The Affordable Care Act was designed to cover the poorest people through Medicaid expansion, but the U.S. Supreme Court made that optional for states. North Carolina is among about 20 that chose not to. The new report shows that on the exchanges in those states, premiums are about 7 percent higher.
"What this study shows is that Medicaid expansion works to keep prices down for middle-income people who buy coverage on healthcare.gov," says Ben Wakana, press secretary for the U.S. Department of Health and Human Services.
To be clear, we're just talking about people on the exchange, not the much larger population covered through work.
Here's the reason for the price difference:
In expansion states, there are very few people who make right around 100 percent of the federal poverty level and get insurance through the exchange.
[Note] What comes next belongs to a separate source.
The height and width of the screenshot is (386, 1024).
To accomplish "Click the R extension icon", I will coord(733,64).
They don't need to – they're now eligible for Medicaid.
But in states that didn't expand, Wakana says those people make up roughly 40 percent of the exchange market.
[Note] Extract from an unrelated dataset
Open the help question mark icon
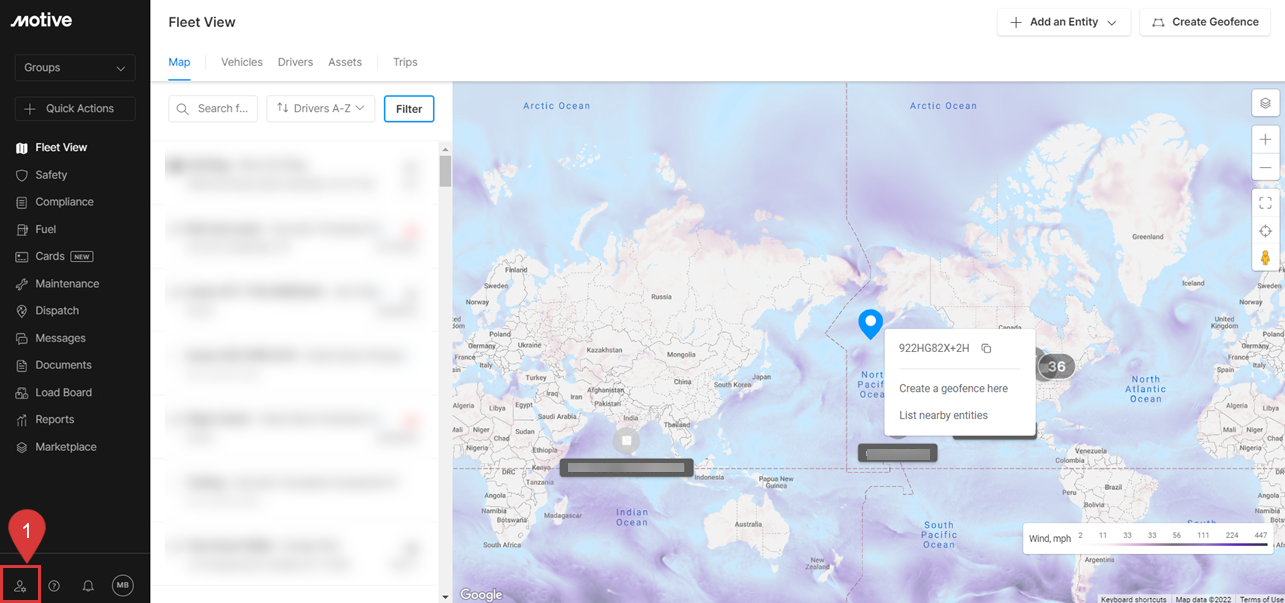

"And what research has demonstrated over the years is that low-income individuals on average have a little bit poorer health status than those with higher incomes," he says.
The way health insurance works, the more sick people you insure, the higher the premiums need to be to cover their medical costs.
The resulting price difference makes sense to Sara Rosenbaum, a health law professor at George Washington University.
"You essentially shift some of the risky population from Medicaid to the exchange in states that don't expand Medicaid," she says.
Whether those poorer, sicker people are on Medicaid or the exchange doesn't make much of a difference for who picks up their tab. That's because the federal government offers large subsidies on the exchange.